(Beginning of Document extract)
Partially offset by:
A $64 million increase from participation in competitive retail load
auctions; and
A $17 million increase from higher production in the renewables
portfolio.
Operating Expenses. The variance was driven primarily by:
A $140 million decrease in operating and maintenance expenses
resulting primarily from the prior year recognition of MISO exit fees;
lower transmission costs, prior year station outages, and 2011
regulatory asset amortization expenses;
An $88 million decrease primarily from the 2011 impairment of excess
emission allowances as a result of the EPA’s issuance of the Cross-
State Air Pollution Rule (CSAPR);
An $85 million decrease in fuel expenses from the gas-fired generation
assets driven by lower natural gas costs, partially offset by increased
volumes;
A $19 million decrease in fuel used due primarily to the termination of
certain non-core operations at the end of the first quarter of 2011 and
from lower natural gas prices;
A $15 million decrease due to the receipt of funds in 2012 related to a
previously written-off receivable associated with the Lehman Brothers
bankruptcy;
A $15 million decrease in purchased power to serve Duke Energy Retail
customers; and
A $13 million decrease in fuel used for the coal-fired generation assets
driven primarily by lower generation volumes.
Partially offset by:
A $54 million increase in purchased power to serve competitive retail
load auctions.
Other Income and Expense, net. The variance is primarily due to the
sale of certain Duke Energy Generation Services, Inc. (DEGS) operations and
higher equity earnings from the renewables portfolio.
Interest Expense. The variance is primarily due to higher capitalized
interest on wind construction projects.
Income Tax Benefit. The variance in tax benefit is primarily due to
a decrease in pretax income. The effective tax rates for the years ended
December 31, 2012 and 2011 were (9.5) percent and (1.4) percent, respectively.
Matters Impacting Future Commercial Power Results
On February 17, 2014, Commercial Power announced that it had initiated
a process to exit its nonregulated Midwest generation business. Considering
a marketing period of several months and potential regulatory approvals,
Commercial Power expects to dispose of the nonregulated Midwest generation
business by early to mid-2015. In the first quarter of 2014, Commercial Power
will reclassify approximately $3.5 billion carrying value of its Midwest generation
business to assets held for sale and expects to record an estimated pretax
impairment charge of $1 billion to $2 billion to reduce the carrying value to
estimated sales proceeds less cost to sell.
(End of Document extract)
(Beginning of Information shown)
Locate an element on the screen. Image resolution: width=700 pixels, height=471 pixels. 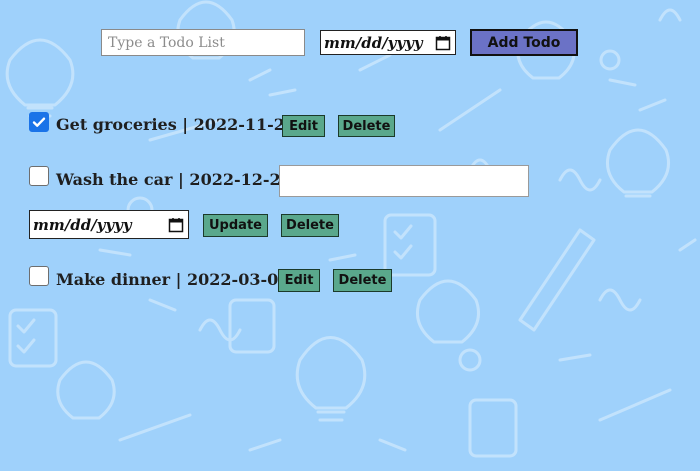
(End of Information shown)
Questions on the material>
1: Please output everything in the Commercial Power financial discussion above the material, from "Matters Impacting Future" down to "cost to sell.", copied word for word.
2: Go on with the Commercial Power financial discussion above the material, picking up right after its last sentence.

Activity answers>
1:
Matters Impacting Future Commercial Power Results
On February 17, 2014, Commercial Power announced that it had initiated
a process to exit its nonregulated Midwest generation business. Considering
a marketing period of several months and potential regulatory approvals,
Commercial Power expects to dispose of the nonregulated Midwest generation
business by early to mid-2015. In the first quarter of 2014, Commercial Power
will reclassify approximately $3.5 billion carrying value of its Midwest generation
business to assets held for sale and expects to record an estimated pretax
impairment charge of $1 billion to $2 billion to reduce the carrying value to
estimated sales proceeds less cost to sell.

2:
In 2013, a FERC Administrative Law Judge issued an initial decision
holding that Commercial Power is responsible for certain MVP costs, a type of
Transmission Expansion Planning (MTEP) cost, approved by MISO prior to the
date of Commercial Power’s withdrawal. The initial decision will be reviewed
by FERC. If FERC upholds the initial decision, Commercial Power intends to
file an appeal in federal court. If Commercial Power ultimately is found to be
responsible for these costs, a portion of these costs may not be eligible for
recovery, resulting in an adverse impact to its financial position, results of
operations and cash flows. See Note 4 to the Consolidated Financial Statements,
“Regulatory Matters,” for additional information.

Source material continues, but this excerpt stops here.